RF is a machine learning algorithm34 with the advantages of high classification accuracy, strong generalization ability, and providing variable importance estimation. It has been used for wetland vegetation classification35,36. In this study, semantic labeling dataset was created by combining object-based RF classifications and visual interpretation. We classified karst wetland vegetation using the object-based RF algorithm, then the vegetation patches misclassified by RF model were corrected by visual interpretation with the field measurements. The semantic labeling dataset for SegNet-based classifications and original UAV DOM images of area A and B were displayed in Fig. 3.

Figure 3
figure 3

The semantic labeling dataset for SegNet classification (a) DOM image of area A. (b) semantic labeling dataset of Area A, 10,550*5320 pixels. (c) DOM image of area B. (d) semantic labeling dataset of area B, 11,290*7176 pixels.). ArcGIS 10.6 software (http://www.esri.com/software/arcgis) was used to process and map the data by first author (T. D.) and corresponding author (B. F.). The DOM images and semantic labeling dataset were collected and created by T. D. and B. F.

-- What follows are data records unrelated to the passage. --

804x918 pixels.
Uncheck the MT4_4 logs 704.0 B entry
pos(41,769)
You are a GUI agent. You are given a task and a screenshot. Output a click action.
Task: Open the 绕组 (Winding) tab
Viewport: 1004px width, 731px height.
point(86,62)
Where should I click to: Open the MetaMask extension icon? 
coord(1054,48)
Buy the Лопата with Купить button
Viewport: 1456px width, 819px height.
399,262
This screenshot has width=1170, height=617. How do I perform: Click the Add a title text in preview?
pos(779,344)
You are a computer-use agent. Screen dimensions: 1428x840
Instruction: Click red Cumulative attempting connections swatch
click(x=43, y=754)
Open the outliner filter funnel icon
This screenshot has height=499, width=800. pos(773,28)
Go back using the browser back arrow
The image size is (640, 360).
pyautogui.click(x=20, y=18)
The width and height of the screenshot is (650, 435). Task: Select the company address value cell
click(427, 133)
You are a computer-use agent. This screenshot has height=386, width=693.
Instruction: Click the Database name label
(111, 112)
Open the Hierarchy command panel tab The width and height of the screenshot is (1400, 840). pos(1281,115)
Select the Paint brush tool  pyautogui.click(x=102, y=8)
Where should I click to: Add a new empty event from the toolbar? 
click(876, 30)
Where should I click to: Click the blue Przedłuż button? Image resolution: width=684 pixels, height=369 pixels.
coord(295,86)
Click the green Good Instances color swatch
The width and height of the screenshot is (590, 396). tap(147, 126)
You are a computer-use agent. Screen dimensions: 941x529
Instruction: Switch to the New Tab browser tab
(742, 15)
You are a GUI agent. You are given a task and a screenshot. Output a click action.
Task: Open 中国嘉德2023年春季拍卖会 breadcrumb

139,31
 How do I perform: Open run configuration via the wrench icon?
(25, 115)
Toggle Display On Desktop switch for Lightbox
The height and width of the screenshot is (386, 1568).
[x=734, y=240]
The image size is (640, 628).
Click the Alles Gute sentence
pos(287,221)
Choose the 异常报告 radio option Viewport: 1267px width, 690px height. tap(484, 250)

There are three main steps for object-based RF classification for karst wetland vegetation: image segmentation, feature selection, model training and prediction. The specific process was as follows:

(1) Image segmentation. This paper used multi-scale segmentation algorithm to segment the UAV images. Three segmentation parameters, i.e., color/shape weights, smoothness/compactness weights and a scale parameter were considered. An automated segmentation scale parameter selection tool (ESP2) based on secondary development of eCognition Developer software was used to determine the optimal scale parameters of Area A (120) and Area B (127) by 500 iterative segmentations. We tried different combinations of color/shape weight and smoothness/compactness weight for segmenting UAV image, such as 0.1/0.9, 0.3/0.7, 0.5/0.5, and 0.7/0.3. The optimal combination was 0.1/0.9 and 0.5/0.5, respectively.

(2) Feature selection. This paper comprehensively considers five types of image features, including spectral feature, texture feature, shape features, and context variables. All image features were calculated using eCognition 9.4 software. The grey-level co-occurrence matrix (GLCM) was used to calculated the textural features, including mean, variance, homogeneity, contrast, dissimilarity, entropy, etc. The Recursive feature elimination (RFE) algorithm was used to select optimal input features of Area A (49) and B (56) for RF classification.

(3) Classification model training and prediction. The tuning parameters of object-based RF classification included the max number of trees (ntree), the number of split variables (mtry). In this study, the optimal parameters of ntree and mtry were set 1200 and 8, respectively. The RF-based model training and classification for karst wetland vegetation were carried out using the randomForest package.

SegNet-based classification of Karst wetland

SegNet architecture is designed to be an efficient architecture for pixel-wise semantic segmentation, which mainly composed of encoder network, decoder network, and pixel-wise classification layer37. The layers are followed by batch normalization38 and the rectified linear unit (ReLU)activation function. It provides a good balance between accuracy and computational cost. In addition, symmetrical architecture and combination of the pooling/upsampling of SegNet architecture are very effective for precise re-localization of features39,40,41,42, which is intuitively crucial for remote sensing image classification.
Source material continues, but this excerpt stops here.